= Stored data entries =

-- Opening Marker --

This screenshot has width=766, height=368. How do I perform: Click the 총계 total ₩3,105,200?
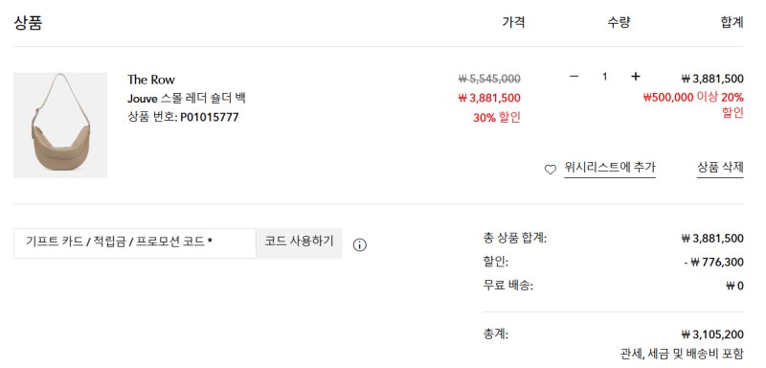[712, 334]
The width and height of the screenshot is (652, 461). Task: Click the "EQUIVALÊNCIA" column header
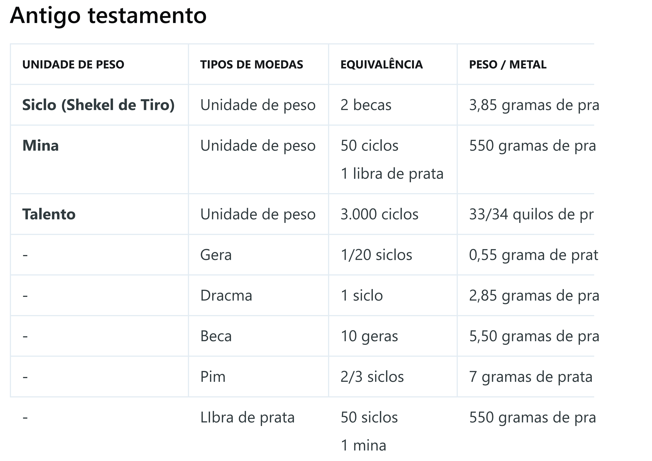tap(381, 65)

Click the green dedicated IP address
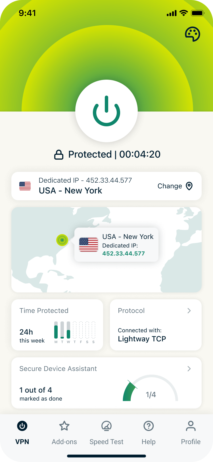coord(124,253)
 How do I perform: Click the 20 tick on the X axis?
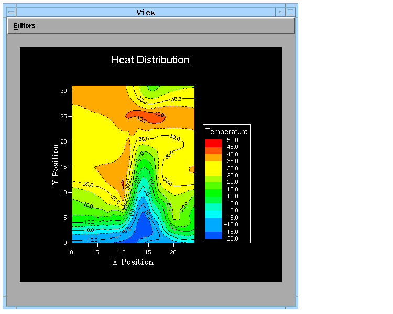pos(173,252)
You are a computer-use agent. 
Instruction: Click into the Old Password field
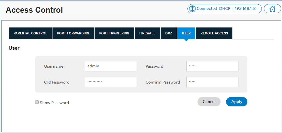tap(111, 82)
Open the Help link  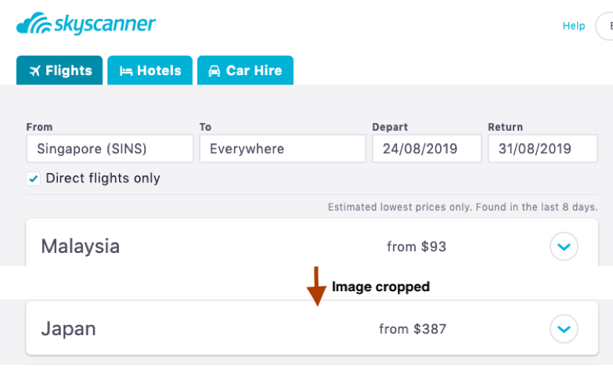tap(574, 26)
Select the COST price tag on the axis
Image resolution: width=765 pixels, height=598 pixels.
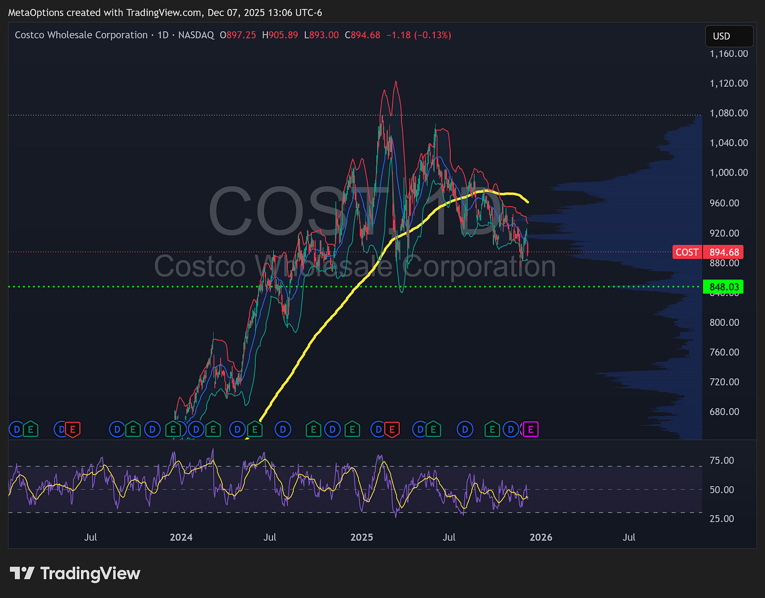(687, 252)
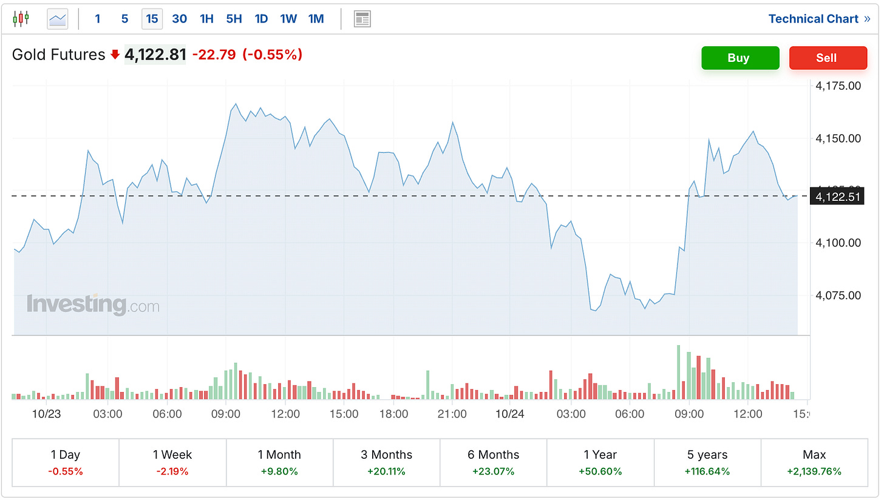Set chart interval to 1D
Screen dimensions: 884x503
[x=261, y=19]
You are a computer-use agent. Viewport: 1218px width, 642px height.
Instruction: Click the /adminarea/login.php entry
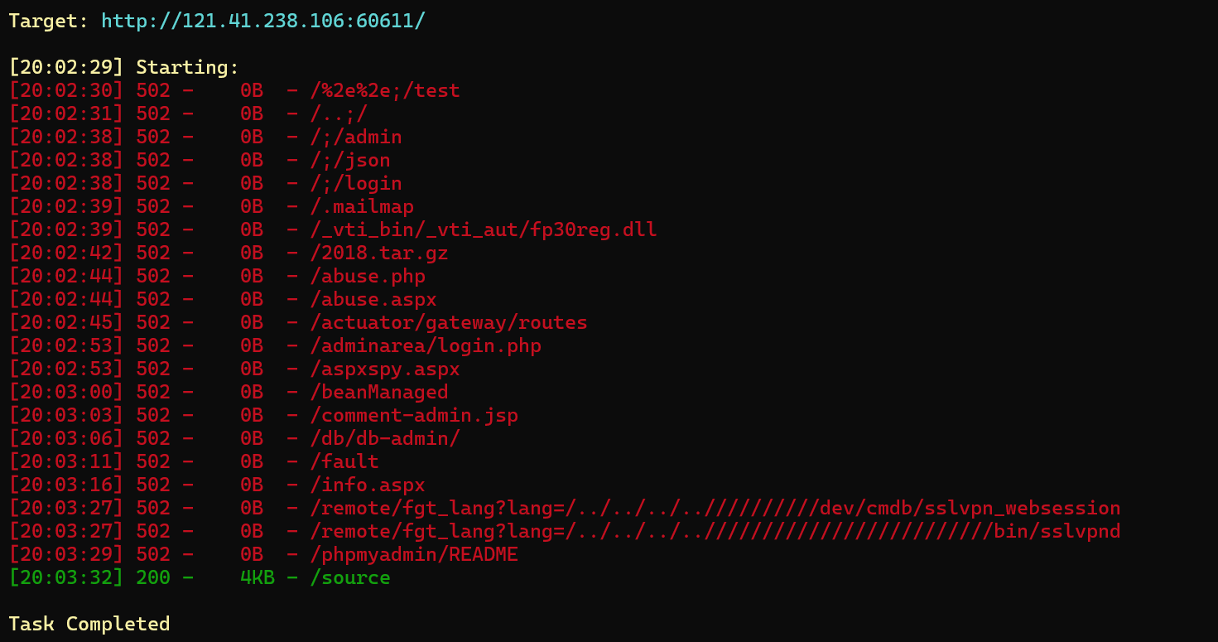click(426, 345)
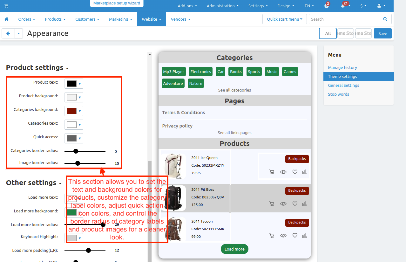Go to dashboard via home icon
The image size is (406, 262).
[x=6, y=19]
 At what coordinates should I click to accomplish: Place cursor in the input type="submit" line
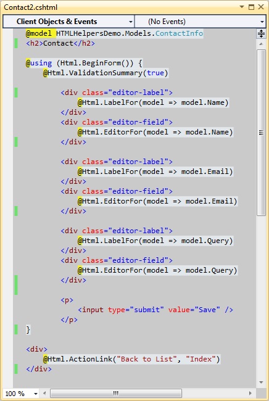155,310
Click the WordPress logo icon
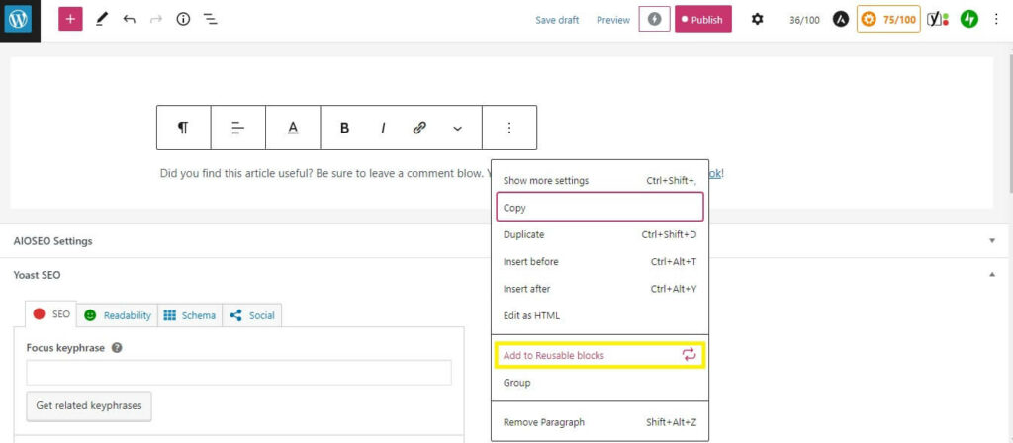1013x443 pixels. tap(20, 20)
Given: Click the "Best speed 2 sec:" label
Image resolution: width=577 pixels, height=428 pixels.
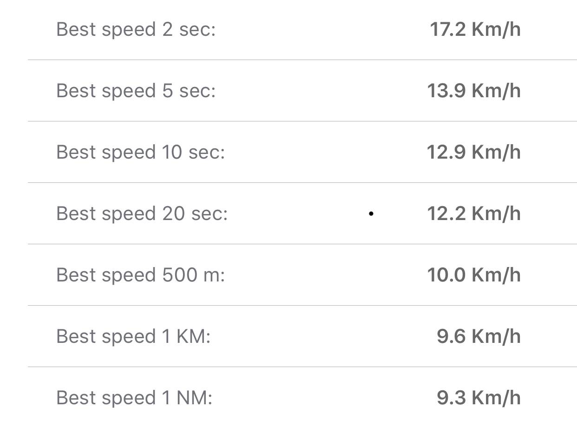Looking at the screenshot, I should (136, 30).
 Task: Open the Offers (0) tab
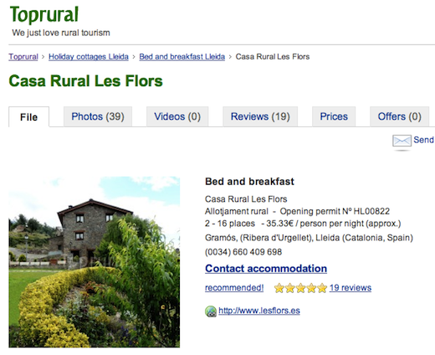(x=399, y=116)
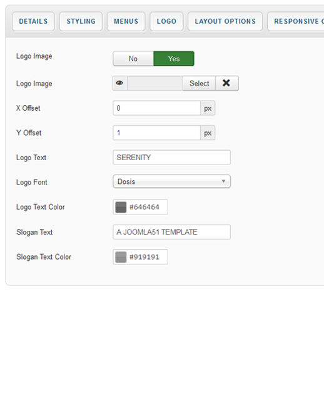
Task: Focus the Y Offset input field
Action: click(x=157, y=133)
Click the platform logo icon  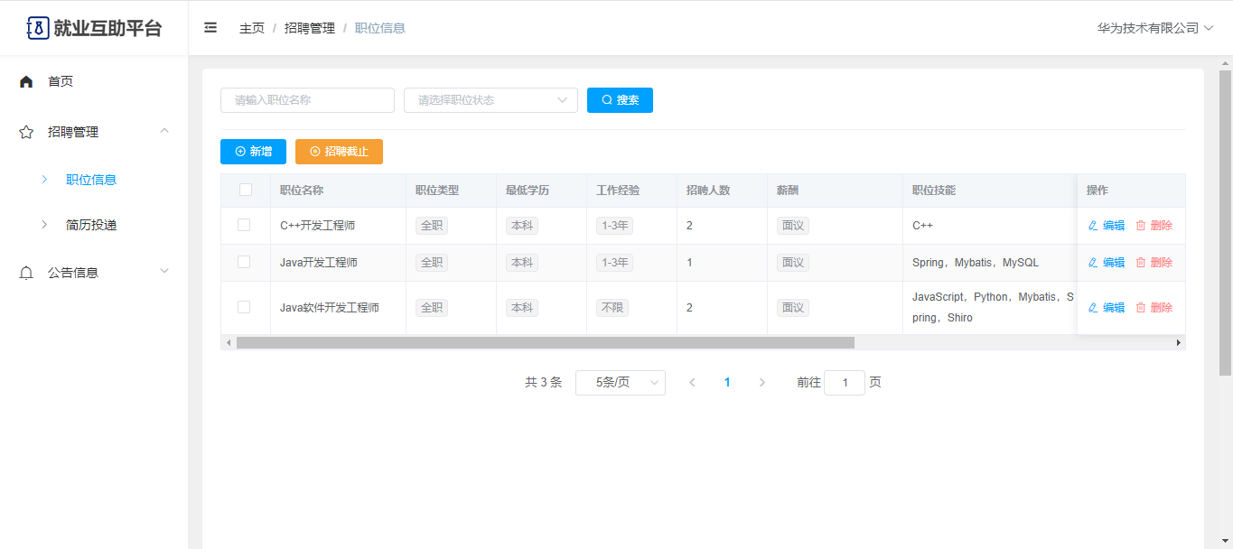coord(38,28)
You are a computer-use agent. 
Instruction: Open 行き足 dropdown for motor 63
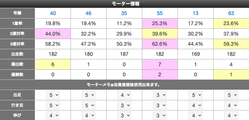pyautogui.click(x=231, y=105)
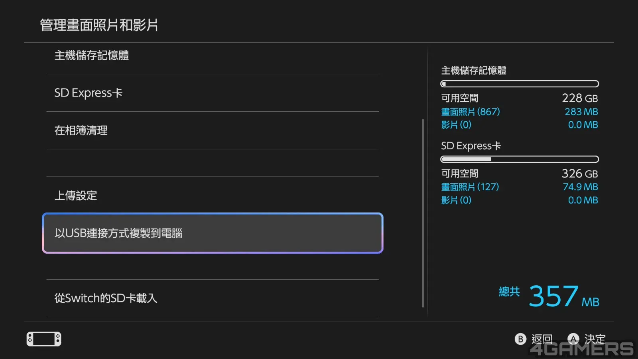Click the A button icon

point(573,339)
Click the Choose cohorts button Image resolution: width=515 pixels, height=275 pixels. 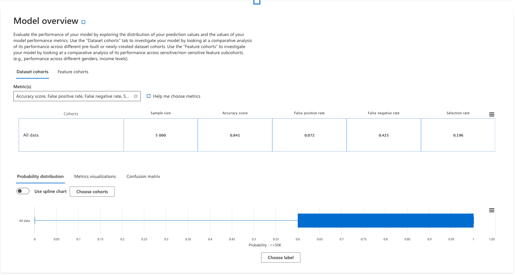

-- Closing Marker --

Above are the records; return the lines in them from the one with "Image resolution: width=765" to the one with "You are a computer-use agent. Viewport: 1218px", inclusive, exactly and without images.

= Response to the task =
Image resolution: width=765 pixels, height=598 pixels.
(687, 252)
Set chart interval to 1D
Screen dimensions: 884x503
[x=261, y=19]
You are a computer-use agent. Viewport: 1218px width, 642px height.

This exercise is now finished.